Becoming parents this summer has been the biggest change in our lives. So far it’s been a blast with our daughter. She’s such a happy and laid back baby.
We did our best to prepare for the big event including emotionally and financially. I’ve heard from people (friends and online blogging buddies) that raising a kid can be expensive.
I decided to look at the numbers and examine how our baby girl is affecting our finances.
Can You Afford Having Kids?
Where do people get that idea that kids are expensive? One source often cited is the USDA’s Cost of Raising a Child Calculator.
Based on how many kids you have and how old they are, you can get national and regional averages for the costs associated with children.
I tried it out to see what it said and compare it to our expenses. Here’s how it breaks down for a child under 1 year of age:
- Housing ($ 4,375)
- Food ($ 1,675)
- Transportation ($ 1,863)
- Clothing ($ 913)
- Health Care ($ 963)
- Childcare ($ 3,238)
- Other Expenses ($ 950)
The grand total is $ 13,975 for the Southeast. The national average for a child under the age of 1 is $ 14,938.
Looking at the Costs
If you look at the numbers though, many of the expenses are sunk costs.
We bought our townhouse before we had our daughter. We have no intention of upgrading our housing JUST for her. We converted our guest room into her nursery. It’s the smallest bedroom area, but it’s definitely big enough for her right now.
We don’t plan on moving in the immediate future. We’re working to pay off our mortgage faster by sending in extra payments.
Since the baby expenses haven’t hurt our budget we’re planning on keeping the extra payment amounts the same.
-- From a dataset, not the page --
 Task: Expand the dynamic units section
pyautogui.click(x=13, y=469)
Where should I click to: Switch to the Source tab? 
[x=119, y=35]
However, should we need more wiggle room in our budget, we’ll redirect those payments.
I think the increasing in housing is due to utility bills increasing. Right now, we’ve see our electric bill go up, not because of the baby though.
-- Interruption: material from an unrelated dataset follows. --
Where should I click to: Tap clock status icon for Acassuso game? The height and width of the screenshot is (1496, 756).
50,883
With the heatwave we’ve had the air conditioning on. With the cool down (relatively), we’ve been using the windows and fans.
We choose to breastfeed, not for the financial benefits (it’s free!), but for the health ones. So far it’s going well.
Groceries have gone up as I’m eating more to accommodate my new role feeding my child. The plus side is that we’re eating out less often and cooking more meals at home.
Should something change and we have to switch to formula, it will raise the costs, but I still don’t see how it would add up to almost $ 1,700. Sites like Baby Cheapskate often posts deals on formula, so parents who are formula feeding can get some savings.
While the baby hasn’t affected our transportation bills yet, she will have an effect on what car we purchase next year.
Right now my husband drives a coupe and I drive small sedan. We were planning on buying a car, but we’re looking at roomier cars with the baby on board now.
Our plan is to buy the car with cash, either a family sedan or a small crossover. I’ll track our progress with our next car purchase.
I think having a baby will affect this area of our budget the most. Who knew babies needed so many well visits? Fortunately we have well visits covered 100%.
We have a $ 2,500 deductible, but when we had to pay that for her delivery, we had most of that reimbursed by my husband’s job.
What eats a big part of my husband’s paycheck now is the health insurance premiums. Before the baby, our plan was costing us $ 101.06 every paycheck.
Now the family premiums are $ 193.33 each paycheck. If we decide to have more children, the premium doesn’t increase.
I’m really surprised with this one. I realized that we’re fortunate to have our friends grab some of the baby’s outfits for us at our shower.
For us, we have bought a few items new, but I’m a big fan of the kids consignment shop near us.
Babies grow so quickly, I wouldn’t want to spend a huge amount of money on my daughter’s clothes.
Thoughts on Having Kids
I know we’re just beginning this journey, so numbers will change as time progresses, but I want to share what we’ve learned so far.
I hope having an open discussion about the finances of being parents can help us to pick up tips from one another.
I do think parents should be prepared and save money for expected and unexpected expenses.
I agree with Glen’s post that many well meaning parents that sometimes they go overboard with their kids.
It’s a balancing act and we have keep an eye on our own spending. I’d love to hear your tips and stories.